Dia benar-benar pucat, lalu memperhatikan setiap sisi wajahku dan membuatnya menjadi lebih berkaca-kaca.
Begitu aku memalingkan muka dan melihat cermin, seekor monster macam apa ini?
Mata, bibir, pipiku bengkak sehingga membuatku tampak seperti sejenis ikan laut dalam.
Aku pun tidak bisa membuka mata dengan baik. Penampilanku jadi konyol.
‘Bagaimanapun hari ini…’
Adalah hari kepergian Roussillon ke istana, jadi aku harus menemuinya.
Jadi…
‘Apa yang harus aku lakukan?’
Aku harap, kita bisa berbicara seperti biasanya. Kuharap, Enosh sudah membaik.
“Astaga, saya akan segera membawa es batu. Sebenarnya, apa yang terjadi semalaman? Apa Anda mimpi buruk?”

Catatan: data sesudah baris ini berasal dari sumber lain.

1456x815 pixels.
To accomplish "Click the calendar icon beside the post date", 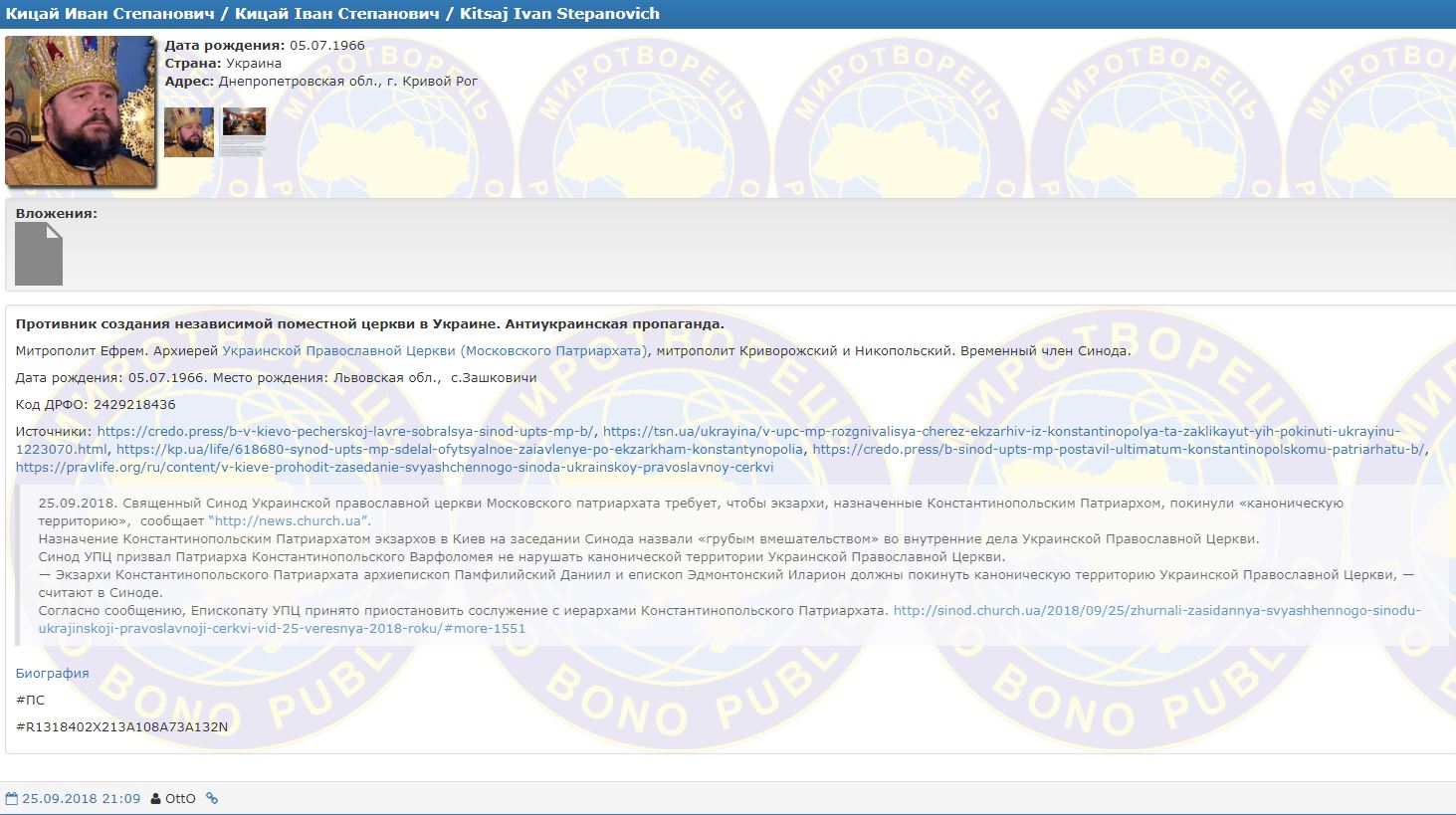I will [x=12, y=798].
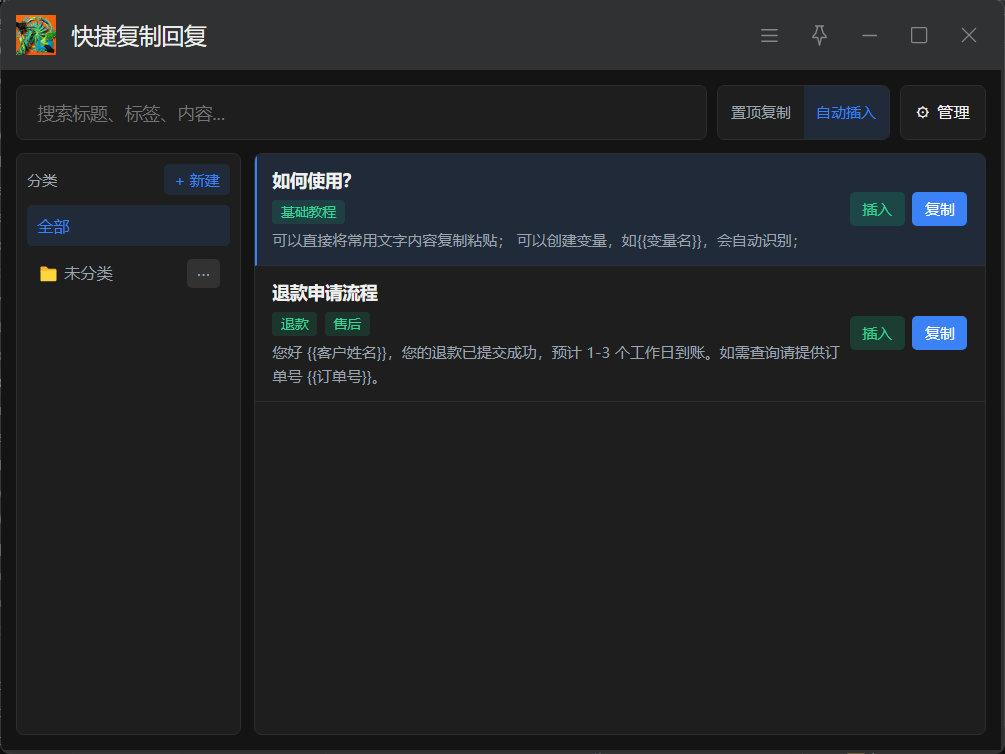Open the hamburger menu in title bar
Image resolution: width=1005 pixels, height=754 pixels.
(769, 36)
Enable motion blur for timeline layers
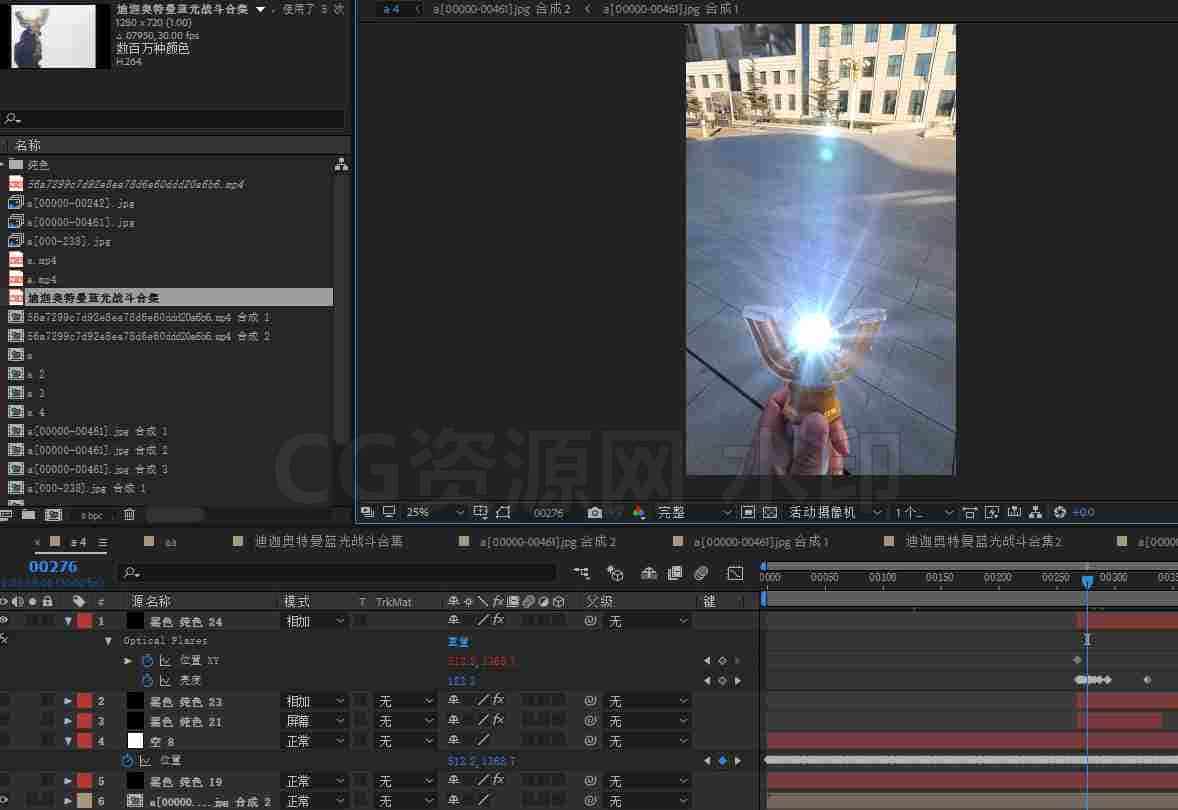The image size is (1178, 810). [x=701, y=573]
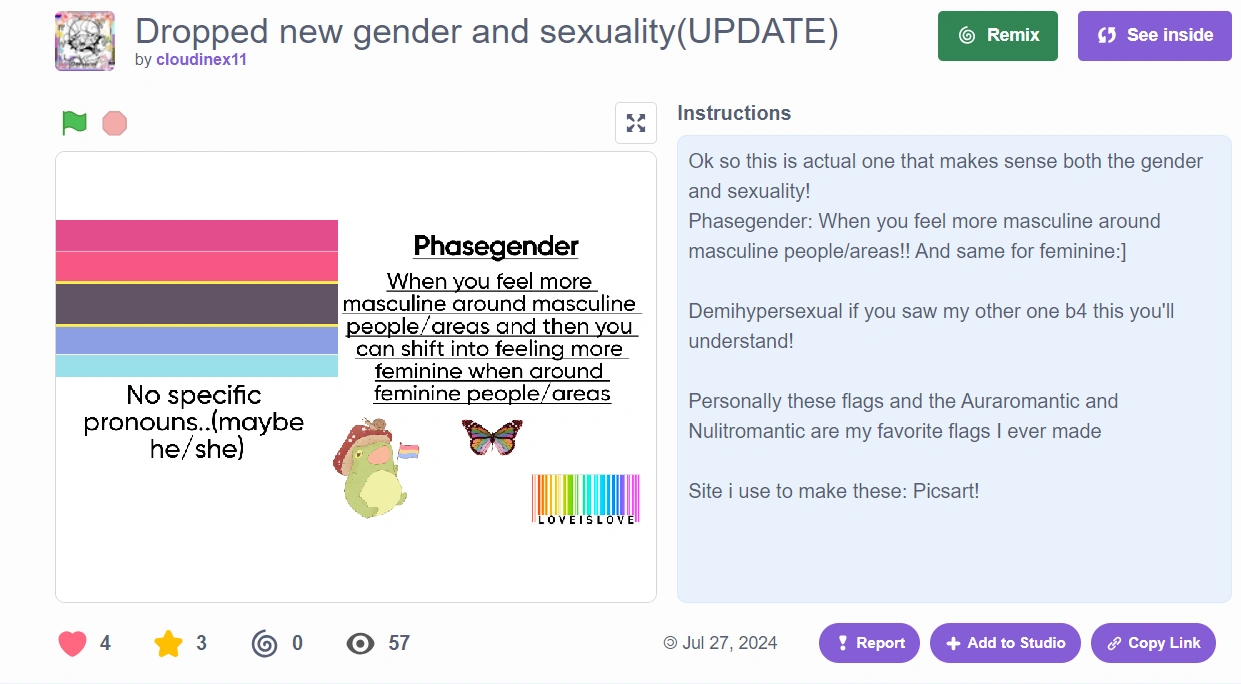The height and width of the screenshot is (684, 1241).
Task: Remix this project
Action: 997,35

Laurent menyuruh dayang lain untuk segera membawa es batu dan kantong.
“Iya.”
Kalaupun mimpi, itu adalah mimpi buruk.
Karena mimpi itu menghancurkan impianku.
‘Tumben, hari ini badanku panas…’
Sepertinya aku sedikit demam. Perasaanku juga sedikit aneh. Laurent membawa kantong es, jadi aku merasa sedikit lebih baik.
‘Aku mau menemui Roussillon.’
Mungkin dia sedang bersiap-siap untuk pergi.
Aku menghentakkan kaki dan mendesak Laurent untuk segera memakaikanku baju.
Laurent, yang tidak bisa menenangkan wajahku, akhirnya tidak bisa menolak desakanku dan memakaikanku baju.
‘Aku harus membawa pot bunganya.’
Aku sudah bertekad untuk membawa pot bunga yang kutaruh di tempat yang terkena sinar matahari dengan baik.
Karena ada tunas yang sangat kecil mulai tumbuh dari benih yang menurut Erno Etam tidak bisa tumbuh.